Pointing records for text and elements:
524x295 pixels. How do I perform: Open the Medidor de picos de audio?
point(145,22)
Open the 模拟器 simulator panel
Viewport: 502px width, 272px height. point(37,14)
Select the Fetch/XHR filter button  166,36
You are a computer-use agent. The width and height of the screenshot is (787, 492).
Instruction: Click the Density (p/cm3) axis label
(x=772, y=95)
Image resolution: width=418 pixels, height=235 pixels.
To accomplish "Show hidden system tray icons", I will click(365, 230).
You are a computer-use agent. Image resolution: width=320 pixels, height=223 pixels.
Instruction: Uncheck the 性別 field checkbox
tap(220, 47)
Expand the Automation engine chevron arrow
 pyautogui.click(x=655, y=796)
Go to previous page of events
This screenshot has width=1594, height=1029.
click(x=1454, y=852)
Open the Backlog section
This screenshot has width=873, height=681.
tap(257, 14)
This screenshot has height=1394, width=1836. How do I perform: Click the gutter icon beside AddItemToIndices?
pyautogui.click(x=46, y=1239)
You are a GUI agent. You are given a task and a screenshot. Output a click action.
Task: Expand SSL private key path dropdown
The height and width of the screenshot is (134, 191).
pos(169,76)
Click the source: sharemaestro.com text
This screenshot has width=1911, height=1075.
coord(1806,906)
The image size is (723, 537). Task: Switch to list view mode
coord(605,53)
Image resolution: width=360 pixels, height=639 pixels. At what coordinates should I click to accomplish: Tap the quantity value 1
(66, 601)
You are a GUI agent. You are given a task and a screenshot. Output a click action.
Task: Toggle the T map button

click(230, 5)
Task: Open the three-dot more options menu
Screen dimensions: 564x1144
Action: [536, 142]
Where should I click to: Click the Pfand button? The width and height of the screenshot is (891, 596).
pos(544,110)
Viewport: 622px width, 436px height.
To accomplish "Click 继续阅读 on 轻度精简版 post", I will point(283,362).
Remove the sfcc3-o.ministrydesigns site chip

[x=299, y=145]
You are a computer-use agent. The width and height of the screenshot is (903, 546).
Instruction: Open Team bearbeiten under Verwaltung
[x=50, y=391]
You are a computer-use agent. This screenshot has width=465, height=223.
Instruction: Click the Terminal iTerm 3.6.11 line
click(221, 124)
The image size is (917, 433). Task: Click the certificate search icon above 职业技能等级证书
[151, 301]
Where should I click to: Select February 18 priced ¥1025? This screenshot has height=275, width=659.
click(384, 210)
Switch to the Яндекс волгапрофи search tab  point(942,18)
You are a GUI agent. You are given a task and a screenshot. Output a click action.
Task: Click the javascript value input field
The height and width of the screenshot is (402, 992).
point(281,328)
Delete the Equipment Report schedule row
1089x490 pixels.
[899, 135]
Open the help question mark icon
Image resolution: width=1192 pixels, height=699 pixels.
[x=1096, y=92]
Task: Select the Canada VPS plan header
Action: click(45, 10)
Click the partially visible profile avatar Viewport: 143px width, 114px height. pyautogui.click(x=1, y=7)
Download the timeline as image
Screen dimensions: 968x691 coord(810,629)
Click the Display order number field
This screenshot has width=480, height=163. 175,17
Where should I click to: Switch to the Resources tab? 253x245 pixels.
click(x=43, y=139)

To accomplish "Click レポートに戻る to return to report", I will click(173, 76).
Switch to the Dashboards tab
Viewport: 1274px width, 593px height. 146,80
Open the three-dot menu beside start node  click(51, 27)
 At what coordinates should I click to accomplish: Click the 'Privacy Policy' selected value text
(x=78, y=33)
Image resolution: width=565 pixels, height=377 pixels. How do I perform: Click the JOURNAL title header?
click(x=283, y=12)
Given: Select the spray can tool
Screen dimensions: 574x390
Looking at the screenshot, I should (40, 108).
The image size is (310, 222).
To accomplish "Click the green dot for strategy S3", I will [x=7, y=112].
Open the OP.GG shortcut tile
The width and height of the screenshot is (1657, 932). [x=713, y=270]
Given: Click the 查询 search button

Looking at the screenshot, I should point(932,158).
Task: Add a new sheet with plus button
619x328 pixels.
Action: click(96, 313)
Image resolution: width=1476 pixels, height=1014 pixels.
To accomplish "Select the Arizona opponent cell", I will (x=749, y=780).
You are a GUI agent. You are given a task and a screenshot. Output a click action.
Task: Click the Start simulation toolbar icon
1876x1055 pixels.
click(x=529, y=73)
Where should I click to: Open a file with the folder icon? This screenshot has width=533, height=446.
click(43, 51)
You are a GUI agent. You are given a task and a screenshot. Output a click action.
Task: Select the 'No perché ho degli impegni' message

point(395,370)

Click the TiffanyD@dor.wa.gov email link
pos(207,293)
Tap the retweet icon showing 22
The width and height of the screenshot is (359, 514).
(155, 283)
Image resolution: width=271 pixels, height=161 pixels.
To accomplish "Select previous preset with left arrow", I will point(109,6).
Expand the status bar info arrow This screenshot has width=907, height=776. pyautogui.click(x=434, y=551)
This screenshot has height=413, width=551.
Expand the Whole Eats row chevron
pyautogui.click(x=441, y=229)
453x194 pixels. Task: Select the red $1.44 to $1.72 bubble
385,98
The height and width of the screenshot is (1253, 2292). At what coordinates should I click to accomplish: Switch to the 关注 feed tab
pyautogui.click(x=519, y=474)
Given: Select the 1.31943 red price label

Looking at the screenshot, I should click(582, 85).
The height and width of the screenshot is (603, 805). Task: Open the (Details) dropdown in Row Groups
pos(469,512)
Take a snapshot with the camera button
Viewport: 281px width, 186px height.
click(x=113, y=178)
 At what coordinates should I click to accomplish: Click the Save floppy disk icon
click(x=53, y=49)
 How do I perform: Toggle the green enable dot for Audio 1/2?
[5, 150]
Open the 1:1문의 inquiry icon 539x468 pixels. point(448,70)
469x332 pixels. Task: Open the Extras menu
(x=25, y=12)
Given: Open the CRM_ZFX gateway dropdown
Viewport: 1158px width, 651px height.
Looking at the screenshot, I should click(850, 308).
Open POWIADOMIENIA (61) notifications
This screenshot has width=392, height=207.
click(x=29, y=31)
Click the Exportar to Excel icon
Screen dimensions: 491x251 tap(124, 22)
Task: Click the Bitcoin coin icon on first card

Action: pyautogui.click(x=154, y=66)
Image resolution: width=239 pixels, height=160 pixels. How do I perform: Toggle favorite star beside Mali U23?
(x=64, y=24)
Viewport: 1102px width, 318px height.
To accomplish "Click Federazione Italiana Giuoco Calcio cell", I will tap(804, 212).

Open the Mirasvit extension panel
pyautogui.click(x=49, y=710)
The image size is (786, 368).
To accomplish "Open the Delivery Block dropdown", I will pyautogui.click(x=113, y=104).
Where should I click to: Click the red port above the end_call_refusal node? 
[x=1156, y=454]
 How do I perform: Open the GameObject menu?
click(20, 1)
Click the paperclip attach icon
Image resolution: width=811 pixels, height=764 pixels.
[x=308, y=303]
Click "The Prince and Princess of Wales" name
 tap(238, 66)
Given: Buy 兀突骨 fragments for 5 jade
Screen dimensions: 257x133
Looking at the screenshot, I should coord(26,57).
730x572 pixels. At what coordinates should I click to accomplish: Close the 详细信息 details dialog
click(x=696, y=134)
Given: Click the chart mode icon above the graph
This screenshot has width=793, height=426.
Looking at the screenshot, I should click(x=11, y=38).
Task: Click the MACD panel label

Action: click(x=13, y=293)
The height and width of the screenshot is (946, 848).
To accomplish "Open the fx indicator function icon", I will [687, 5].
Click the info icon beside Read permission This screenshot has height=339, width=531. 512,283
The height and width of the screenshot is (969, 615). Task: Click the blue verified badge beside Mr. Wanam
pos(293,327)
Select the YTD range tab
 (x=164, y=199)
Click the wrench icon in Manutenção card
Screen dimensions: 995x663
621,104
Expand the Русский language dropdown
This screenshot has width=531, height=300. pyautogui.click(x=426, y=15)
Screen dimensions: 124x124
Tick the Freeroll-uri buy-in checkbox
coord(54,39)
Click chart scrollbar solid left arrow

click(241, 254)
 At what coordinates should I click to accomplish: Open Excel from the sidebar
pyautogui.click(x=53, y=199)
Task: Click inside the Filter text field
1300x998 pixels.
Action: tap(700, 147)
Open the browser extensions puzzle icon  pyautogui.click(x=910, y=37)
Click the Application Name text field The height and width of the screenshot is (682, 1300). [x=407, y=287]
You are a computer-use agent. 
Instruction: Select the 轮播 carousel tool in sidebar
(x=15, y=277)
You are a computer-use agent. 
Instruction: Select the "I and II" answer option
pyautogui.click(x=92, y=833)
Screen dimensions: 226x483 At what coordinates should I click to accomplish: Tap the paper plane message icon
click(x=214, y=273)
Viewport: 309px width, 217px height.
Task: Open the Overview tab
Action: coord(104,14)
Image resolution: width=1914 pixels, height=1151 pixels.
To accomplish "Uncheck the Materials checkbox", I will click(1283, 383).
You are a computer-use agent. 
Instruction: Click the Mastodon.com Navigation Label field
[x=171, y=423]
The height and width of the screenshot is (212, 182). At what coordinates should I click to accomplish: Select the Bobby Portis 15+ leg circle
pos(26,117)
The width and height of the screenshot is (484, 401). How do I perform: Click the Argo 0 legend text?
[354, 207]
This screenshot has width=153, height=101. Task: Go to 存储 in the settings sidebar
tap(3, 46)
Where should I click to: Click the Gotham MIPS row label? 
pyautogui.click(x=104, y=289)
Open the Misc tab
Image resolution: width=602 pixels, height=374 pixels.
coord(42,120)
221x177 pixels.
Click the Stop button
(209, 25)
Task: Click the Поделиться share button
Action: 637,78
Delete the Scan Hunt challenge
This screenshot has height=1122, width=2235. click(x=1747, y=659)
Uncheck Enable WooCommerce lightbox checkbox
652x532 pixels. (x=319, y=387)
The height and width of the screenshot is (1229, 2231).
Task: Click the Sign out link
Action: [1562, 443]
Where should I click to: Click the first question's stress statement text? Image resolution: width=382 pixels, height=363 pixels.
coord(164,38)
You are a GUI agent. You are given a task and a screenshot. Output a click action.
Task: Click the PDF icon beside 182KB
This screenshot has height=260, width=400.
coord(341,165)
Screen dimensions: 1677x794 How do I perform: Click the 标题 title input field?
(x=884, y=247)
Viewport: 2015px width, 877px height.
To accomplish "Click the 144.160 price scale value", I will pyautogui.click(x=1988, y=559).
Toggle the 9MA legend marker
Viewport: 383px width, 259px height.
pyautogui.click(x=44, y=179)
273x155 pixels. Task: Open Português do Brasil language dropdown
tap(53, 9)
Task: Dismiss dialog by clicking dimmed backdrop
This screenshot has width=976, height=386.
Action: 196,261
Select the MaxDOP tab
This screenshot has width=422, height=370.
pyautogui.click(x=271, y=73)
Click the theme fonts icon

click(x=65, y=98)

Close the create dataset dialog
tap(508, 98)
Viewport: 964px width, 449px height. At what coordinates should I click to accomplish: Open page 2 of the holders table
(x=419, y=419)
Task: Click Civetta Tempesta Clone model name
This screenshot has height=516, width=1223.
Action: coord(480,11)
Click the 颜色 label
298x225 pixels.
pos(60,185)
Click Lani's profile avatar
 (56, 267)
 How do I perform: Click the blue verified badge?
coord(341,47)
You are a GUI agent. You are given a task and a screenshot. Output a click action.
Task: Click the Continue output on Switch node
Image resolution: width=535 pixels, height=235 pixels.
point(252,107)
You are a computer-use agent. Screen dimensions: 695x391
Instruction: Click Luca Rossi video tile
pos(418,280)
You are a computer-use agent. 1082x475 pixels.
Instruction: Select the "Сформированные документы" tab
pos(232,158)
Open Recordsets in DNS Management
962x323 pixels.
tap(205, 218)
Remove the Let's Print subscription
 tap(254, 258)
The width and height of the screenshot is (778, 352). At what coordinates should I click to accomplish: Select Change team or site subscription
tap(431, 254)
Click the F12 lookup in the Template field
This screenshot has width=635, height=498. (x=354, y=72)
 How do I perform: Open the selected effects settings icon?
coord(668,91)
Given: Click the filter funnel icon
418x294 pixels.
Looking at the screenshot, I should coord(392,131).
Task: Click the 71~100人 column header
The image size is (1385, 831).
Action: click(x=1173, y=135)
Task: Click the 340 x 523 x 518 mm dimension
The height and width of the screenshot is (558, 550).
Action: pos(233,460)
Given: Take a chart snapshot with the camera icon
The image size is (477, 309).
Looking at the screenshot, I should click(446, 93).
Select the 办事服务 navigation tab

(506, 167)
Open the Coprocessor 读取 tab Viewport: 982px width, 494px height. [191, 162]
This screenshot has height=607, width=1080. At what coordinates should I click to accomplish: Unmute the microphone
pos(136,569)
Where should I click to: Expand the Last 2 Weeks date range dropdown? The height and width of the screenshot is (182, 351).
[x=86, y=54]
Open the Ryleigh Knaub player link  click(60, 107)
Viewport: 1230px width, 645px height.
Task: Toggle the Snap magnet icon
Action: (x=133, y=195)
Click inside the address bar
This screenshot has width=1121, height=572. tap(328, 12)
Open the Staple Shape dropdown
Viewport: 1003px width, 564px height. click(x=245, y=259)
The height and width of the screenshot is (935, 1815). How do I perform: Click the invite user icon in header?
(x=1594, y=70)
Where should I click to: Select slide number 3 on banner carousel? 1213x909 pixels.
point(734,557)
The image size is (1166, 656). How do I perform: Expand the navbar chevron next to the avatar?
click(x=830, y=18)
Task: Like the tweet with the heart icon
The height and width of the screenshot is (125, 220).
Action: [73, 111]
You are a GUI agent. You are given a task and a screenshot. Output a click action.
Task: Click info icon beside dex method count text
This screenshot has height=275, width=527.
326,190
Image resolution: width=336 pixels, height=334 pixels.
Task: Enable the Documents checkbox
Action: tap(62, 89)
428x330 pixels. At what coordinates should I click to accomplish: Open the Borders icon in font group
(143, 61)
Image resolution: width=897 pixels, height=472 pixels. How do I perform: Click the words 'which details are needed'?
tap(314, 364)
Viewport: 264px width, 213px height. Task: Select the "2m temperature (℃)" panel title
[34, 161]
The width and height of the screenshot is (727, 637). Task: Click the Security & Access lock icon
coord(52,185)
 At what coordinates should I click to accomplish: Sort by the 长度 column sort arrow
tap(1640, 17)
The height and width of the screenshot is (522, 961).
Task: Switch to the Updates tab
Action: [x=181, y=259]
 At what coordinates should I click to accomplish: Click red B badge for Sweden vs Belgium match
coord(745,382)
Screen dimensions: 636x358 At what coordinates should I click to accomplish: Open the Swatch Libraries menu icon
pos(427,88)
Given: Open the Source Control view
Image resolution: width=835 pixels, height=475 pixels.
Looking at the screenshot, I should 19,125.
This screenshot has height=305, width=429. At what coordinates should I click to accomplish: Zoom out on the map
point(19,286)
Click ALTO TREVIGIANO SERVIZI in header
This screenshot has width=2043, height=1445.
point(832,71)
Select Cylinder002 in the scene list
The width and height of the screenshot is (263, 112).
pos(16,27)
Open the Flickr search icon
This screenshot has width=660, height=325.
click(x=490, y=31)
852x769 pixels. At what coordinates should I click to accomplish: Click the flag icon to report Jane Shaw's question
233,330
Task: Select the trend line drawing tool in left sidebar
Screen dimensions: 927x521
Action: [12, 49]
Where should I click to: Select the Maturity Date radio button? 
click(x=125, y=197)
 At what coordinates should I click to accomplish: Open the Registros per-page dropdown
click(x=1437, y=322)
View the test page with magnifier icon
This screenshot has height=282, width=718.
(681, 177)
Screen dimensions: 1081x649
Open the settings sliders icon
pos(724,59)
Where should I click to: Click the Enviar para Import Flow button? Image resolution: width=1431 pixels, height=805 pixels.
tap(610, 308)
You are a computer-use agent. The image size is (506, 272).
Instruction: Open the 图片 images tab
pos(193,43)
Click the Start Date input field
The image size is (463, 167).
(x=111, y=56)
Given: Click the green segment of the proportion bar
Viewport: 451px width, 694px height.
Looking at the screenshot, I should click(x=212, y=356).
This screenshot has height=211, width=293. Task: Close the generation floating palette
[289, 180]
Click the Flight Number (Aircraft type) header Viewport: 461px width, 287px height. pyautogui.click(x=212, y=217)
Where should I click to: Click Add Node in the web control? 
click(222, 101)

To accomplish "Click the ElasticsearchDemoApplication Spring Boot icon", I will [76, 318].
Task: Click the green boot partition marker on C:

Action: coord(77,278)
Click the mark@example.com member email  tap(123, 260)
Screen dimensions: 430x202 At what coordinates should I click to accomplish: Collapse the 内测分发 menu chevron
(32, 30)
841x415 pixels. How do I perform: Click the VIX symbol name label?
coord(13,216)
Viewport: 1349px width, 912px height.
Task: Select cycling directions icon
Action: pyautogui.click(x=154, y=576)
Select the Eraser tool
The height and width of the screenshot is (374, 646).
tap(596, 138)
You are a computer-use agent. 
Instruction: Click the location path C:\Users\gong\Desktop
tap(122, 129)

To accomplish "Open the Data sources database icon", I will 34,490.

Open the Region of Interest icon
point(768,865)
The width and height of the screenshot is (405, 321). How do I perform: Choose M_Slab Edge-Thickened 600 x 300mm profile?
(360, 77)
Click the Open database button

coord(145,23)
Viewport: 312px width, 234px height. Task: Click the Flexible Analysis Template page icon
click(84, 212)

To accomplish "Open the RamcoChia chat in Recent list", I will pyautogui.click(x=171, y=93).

WHAT NEEDS TO BE DONE:
Collect every line of the items above that contains the string "marker", matching case exactly, and copy each such line in full.

RESULT FOR THIS TASK:
Toggle the 9MA legend marker
Task: Click the green boot partition marker on C:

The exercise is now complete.